A partir desses conhecimentos prévios, o trabalho investigou a aplicação da ozonização e da fotólise de maneira individual e combinada, na presença ou não de catalisadores produzidos com rejeito de mineração de ferro, a fim de verificar a contribuição de cada processo na oxidação do 2,4-D.
Experimentos e resultados
O método encontrado por Murilo foi criar um sistema experimental que submetia uma solução de 10mg/L do 2,4-D a vapor de ozônio em um reservatório com água. Durante uma hora, eram feitas coletas em diferentes minutos, para verificar a concentração dos compostos. Além da vaporização, também foram testados sistemas que incluíam lâmpadas de radiação UVA e UV-C e PHs diferentes da água. O objetivo era verificar qual combinação levaria a maiores níveis de oxidação e mineralização do ácido. Os processos de ozonização e radiação UV-C, bem como sua combinação com catalisadores, foram os mais eficientes.
Além dos testes, Murilo também realizou cromatografias líquidas das amostras, uma técnica de separação dos componentes que permite identificar a concentração de cada um. A análise de carbono orgânico total demonstrou que a mineralização (a transformação da matéria orgânica em matéria inorgânica) não foi tão efetiva quanto a degradação, o que gera questionamentos sobre quais subprodutos foram gerados a partir do experimento. Segundo o pesquisador, caso a mineralização fosse 100%, se poderia ter certeza de que não há concentração do contaminante inicial e nenhum subproduto que possa ser prejudicial. “[Com a mineralização encontrada] Podemos estar degradando e gerando algo pior do que havia antes”, alerta.
Alternativas viáveis
Para que, na prática, a degradação de agrotóxicos como o 2,4-D seja viável no tratamento de água, há algumas etapas importantes que também precisam ser investigadas. “Deixei [como sugestão] para trabalhos futuros estudar diferentes vazões e concentrações do ozônio”, afirma. Segundo o pesquisador, alguns outros aprofundamentos possíveis são: analisar a capacidade de degradação do método para outros poluentes, avaliar os subprodutos de degradação do 2,4-D via espectrometria de massas e avaliar a toxicidade da água antes e após o tratamento.
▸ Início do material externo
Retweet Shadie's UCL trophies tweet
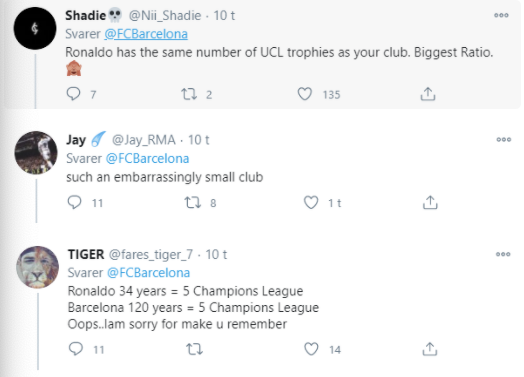Screen dimensions: 524x377 (189, 94)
A contaminação da água e do solo por agrotóxicos tem efeitos drásticos para a saúde humana e para o ambiente, afetando a biodiversidade, as redes alimentares e os ecossistemas aquáticos e terrestres. Dentre os efeitos nocivos dessas substâncias, os mais conhecidos para o corpo humano são problemas no cérebro, distúrbios hormonais e diferentes tipos de câncer. O estudo de Murilo abre portas para aprofundamentos maiores sobre a degradação desses contaminantes, um projeto importante para que, futuramente, mesmo em um país como o Brasil, que faz uso indiscriminado dessas substâncias, a população e o meio ambiente possam ser menos afetados pelos seus efeitos. “Enquanto a degradação dos agrotóxicos na água não for obrigatória, dificilmente vão se interessar em fazer isso, mas abre espaço [para que o estudo seja aplicado na prática]”, conclui.